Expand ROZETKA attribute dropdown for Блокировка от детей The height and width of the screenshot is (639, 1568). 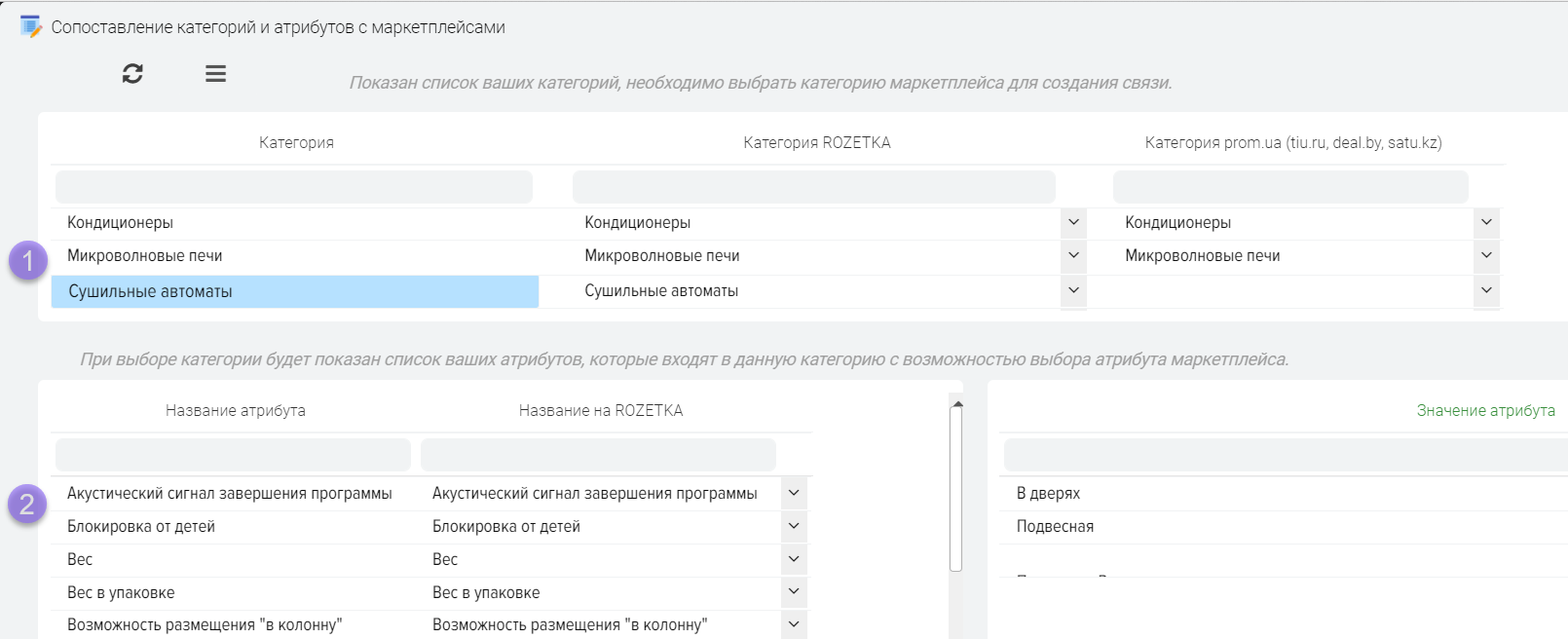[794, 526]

==

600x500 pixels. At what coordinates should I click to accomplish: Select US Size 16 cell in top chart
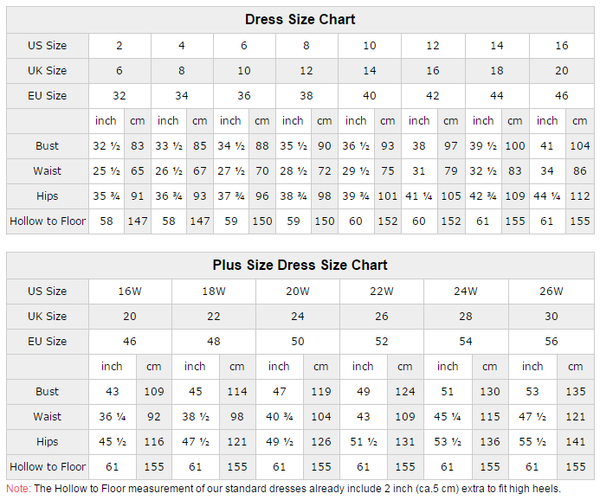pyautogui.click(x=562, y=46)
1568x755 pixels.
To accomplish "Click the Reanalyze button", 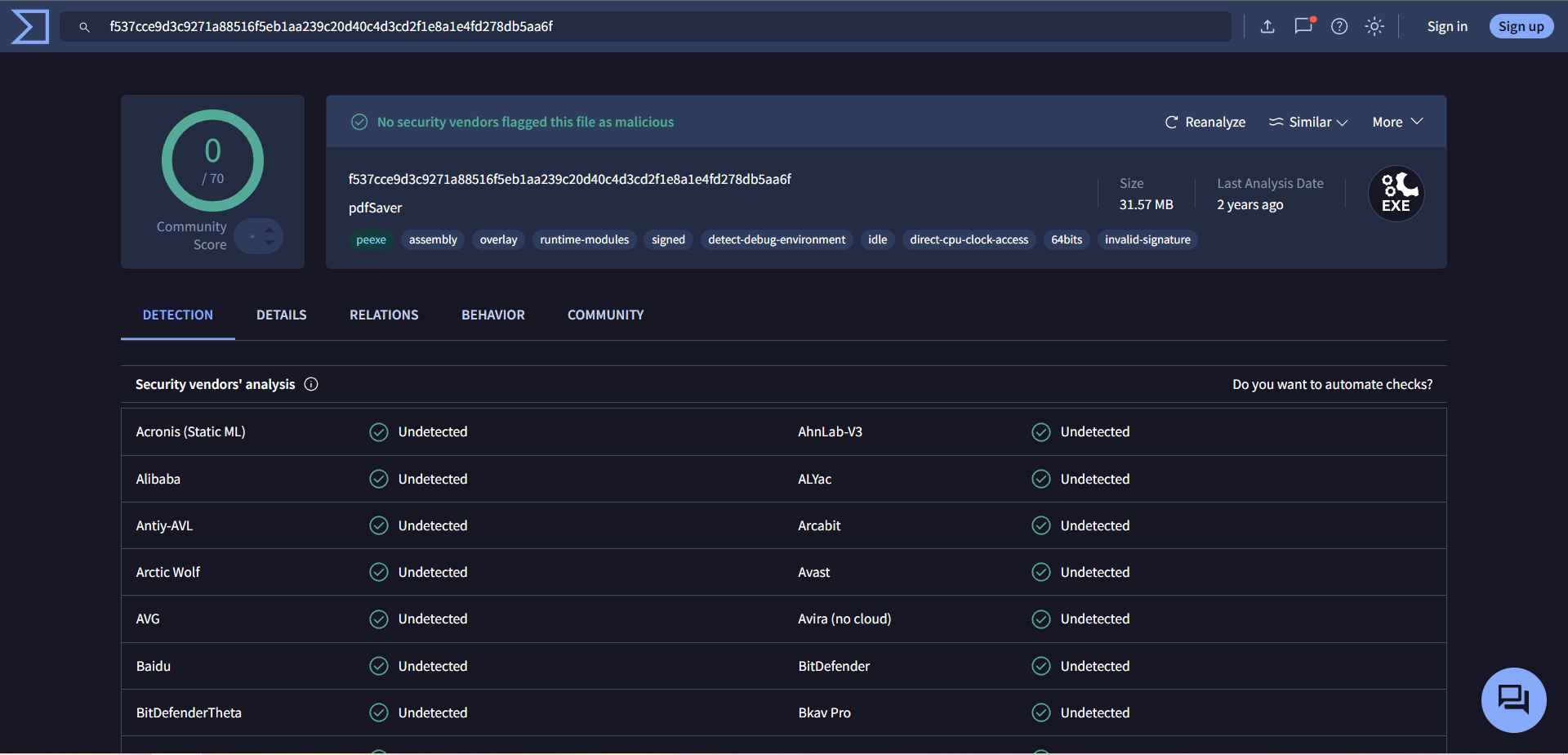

==

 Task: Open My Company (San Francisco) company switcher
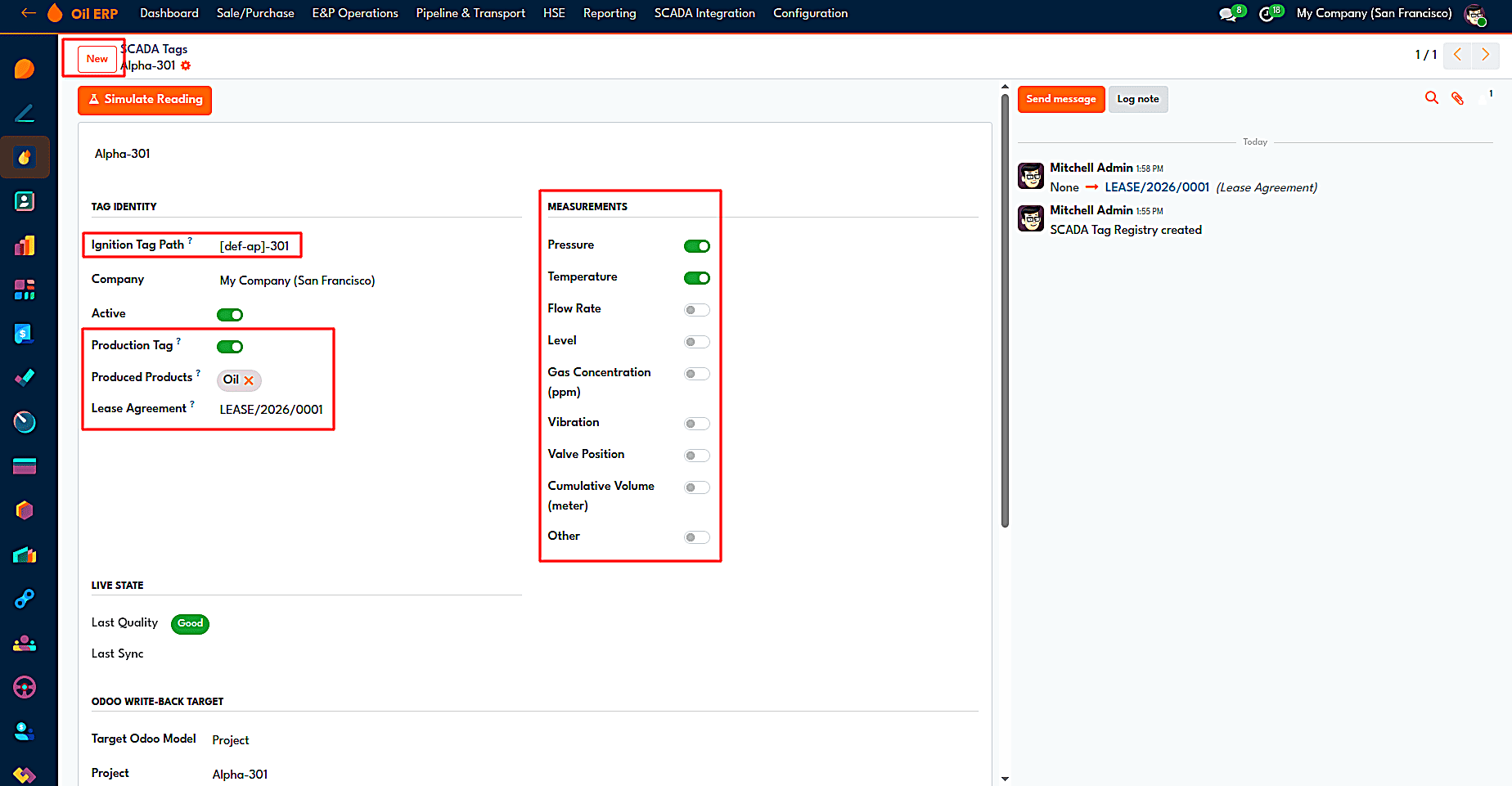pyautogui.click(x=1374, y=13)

OBJECTIVE: Rewrite as a Markdown table with the columns "Row" and "Line" the lines of the listing, starting with the line containing "Task: Open My" and going on through the line containing "pyautogui.click(x=1374, y=13)", with blank lines omitted. Leave the pictures out of the table.

EXERCISE SOLUTION:
| Row | Line |
|---|---|
| 1 |  Task: Open My Company (San Francisco) company switcher |
| 2 | pyautogui.click(x=1374, y=13) |